═══ Material supplied

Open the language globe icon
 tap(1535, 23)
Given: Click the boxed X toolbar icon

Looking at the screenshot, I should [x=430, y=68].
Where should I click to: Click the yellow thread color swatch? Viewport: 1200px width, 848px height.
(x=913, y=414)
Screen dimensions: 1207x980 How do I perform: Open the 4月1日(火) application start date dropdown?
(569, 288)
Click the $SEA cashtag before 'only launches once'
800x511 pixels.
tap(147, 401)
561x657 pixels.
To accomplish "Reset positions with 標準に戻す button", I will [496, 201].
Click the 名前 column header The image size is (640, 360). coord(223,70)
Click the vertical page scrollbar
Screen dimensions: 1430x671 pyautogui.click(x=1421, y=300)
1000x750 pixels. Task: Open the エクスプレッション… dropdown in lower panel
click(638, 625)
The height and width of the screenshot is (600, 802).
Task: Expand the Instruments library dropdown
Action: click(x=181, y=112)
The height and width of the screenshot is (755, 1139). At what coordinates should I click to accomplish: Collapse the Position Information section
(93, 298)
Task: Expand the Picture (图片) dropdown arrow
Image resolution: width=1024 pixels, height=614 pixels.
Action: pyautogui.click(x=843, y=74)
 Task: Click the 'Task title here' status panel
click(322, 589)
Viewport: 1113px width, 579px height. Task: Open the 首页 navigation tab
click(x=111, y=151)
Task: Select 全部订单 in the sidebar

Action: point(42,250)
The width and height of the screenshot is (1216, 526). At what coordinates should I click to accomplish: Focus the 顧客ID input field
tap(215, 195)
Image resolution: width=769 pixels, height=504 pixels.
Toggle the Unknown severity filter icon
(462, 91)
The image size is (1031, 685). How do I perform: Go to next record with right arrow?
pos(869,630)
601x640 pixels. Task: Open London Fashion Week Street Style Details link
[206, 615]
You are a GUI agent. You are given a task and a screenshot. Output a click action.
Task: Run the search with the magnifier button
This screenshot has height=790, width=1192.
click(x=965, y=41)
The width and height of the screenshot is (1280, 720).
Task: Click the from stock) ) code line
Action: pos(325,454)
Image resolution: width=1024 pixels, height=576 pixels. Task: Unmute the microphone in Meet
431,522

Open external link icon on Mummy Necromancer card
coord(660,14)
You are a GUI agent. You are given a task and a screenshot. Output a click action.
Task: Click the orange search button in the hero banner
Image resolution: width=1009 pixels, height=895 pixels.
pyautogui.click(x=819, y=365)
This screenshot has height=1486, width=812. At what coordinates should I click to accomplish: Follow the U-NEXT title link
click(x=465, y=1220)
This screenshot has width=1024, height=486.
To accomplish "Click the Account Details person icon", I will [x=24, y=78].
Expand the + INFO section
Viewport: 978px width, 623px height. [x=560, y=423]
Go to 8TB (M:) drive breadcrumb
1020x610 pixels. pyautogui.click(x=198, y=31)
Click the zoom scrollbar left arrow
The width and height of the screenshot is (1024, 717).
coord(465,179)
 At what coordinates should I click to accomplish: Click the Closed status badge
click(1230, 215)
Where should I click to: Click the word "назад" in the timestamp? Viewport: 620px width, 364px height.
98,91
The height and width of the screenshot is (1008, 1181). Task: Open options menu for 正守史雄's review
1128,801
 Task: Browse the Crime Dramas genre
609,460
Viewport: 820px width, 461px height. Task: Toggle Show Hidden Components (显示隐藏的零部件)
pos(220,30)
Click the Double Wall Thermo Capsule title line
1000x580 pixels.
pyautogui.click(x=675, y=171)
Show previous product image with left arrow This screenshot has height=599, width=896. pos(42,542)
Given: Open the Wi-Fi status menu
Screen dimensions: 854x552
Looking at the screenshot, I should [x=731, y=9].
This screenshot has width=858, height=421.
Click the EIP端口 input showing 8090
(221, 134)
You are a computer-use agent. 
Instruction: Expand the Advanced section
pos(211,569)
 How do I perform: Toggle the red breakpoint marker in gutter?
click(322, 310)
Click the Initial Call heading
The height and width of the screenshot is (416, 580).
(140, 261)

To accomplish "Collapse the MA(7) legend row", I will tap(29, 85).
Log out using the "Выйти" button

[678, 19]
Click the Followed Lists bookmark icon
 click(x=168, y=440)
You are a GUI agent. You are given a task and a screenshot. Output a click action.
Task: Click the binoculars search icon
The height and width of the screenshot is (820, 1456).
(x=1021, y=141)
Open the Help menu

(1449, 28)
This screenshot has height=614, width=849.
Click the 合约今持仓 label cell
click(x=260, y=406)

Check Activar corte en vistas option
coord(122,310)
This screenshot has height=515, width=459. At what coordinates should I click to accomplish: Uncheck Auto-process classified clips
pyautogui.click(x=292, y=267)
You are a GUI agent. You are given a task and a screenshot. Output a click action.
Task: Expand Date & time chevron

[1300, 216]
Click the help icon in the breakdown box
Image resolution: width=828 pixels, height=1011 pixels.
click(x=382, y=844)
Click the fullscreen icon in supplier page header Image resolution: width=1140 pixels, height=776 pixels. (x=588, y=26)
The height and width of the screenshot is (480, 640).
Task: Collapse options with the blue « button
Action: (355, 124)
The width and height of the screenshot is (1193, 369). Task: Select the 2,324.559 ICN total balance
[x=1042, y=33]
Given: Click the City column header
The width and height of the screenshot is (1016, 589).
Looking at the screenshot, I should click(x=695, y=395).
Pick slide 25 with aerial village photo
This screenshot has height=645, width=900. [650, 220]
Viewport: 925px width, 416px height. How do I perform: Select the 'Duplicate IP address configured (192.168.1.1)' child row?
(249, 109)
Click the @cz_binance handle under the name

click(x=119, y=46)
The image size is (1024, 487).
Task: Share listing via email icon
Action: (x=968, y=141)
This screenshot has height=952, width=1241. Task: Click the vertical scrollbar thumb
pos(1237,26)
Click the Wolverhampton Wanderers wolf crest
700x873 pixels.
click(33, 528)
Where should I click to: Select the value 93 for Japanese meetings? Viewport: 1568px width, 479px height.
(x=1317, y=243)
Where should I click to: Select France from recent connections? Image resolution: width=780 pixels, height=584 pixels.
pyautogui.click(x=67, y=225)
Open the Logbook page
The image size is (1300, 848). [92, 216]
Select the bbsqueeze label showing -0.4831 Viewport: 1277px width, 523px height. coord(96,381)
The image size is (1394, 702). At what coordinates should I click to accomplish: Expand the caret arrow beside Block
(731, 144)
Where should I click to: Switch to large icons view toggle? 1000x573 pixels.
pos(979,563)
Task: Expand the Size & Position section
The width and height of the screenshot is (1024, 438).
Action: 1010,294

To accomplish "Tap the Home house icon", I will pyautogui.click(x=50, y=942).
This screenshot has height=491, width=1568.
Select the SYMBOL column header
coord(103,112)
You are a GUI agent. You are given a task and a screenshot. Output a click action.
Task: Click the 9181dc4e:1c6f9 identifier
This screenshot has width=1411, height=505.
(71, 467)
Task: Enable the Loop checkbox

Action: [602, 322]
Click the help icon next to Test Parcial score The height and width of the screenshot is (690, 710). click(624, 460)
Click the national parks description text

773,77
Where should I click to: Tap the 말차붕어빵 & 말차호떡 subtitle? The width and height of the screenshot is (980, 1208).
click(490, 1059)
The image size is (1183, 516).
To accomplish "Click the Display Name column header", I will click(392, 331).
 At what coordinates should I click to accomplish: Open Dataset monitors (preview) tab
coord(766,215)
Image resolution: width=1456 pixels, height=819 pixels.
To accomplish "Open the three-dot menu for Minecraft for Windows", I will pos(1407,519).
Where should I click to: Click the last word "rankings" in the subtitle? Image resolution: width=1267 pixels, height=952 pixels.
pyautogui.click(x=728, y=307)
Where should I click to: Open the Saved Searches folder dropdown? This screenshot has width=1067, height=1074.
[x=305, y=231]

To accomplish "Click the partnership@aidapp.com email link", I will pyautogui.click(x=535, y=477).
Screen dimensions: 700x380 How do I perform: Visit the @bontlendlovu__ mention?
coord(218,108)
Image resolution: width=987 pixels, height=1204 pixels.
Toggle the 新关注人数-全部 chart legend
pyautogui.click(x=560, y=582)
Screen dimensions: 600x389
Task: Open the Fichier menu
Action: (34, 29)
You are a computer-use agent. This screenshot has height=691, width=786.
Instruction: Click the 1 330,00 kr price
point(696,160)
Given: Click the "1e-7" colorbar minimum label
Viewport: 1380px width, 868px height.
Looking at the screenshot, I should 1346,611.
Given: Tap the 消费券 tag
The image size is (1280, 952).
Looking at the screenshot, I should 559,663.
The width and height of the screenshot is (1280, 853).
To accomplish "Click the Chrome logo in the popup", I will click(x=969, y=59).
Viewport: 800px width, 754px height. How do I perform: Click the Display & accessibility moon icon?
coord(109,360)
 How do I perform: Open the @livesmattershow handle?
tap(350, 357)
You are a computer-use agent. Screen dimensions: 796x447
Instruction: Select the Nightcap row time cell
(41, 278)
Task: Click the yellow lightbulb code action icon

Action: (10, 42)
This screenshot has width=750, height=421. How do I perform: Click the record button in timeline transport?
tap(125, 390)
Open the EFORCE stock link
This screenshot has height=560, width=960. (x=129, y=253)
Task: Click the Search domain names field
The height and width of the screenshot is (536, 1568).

══════

- Task instructions
Of all the entries above, output exactly the lines between the one holding "Image resolution: width=1024 pixels, height=576" and the one holding "Task: Click the orange", inclusive.

- Response to this exercise
Image resolution: width=1024 pixels, height=576 pixels. Task: Unmute the microphone in Meet
431,522

Open external link icon on Mummy Necromancer card
coord(660,14)
You are a GUI agent. You are given a task and a screenshot. Output a click action.
Task: Click the orange search button in the hero banner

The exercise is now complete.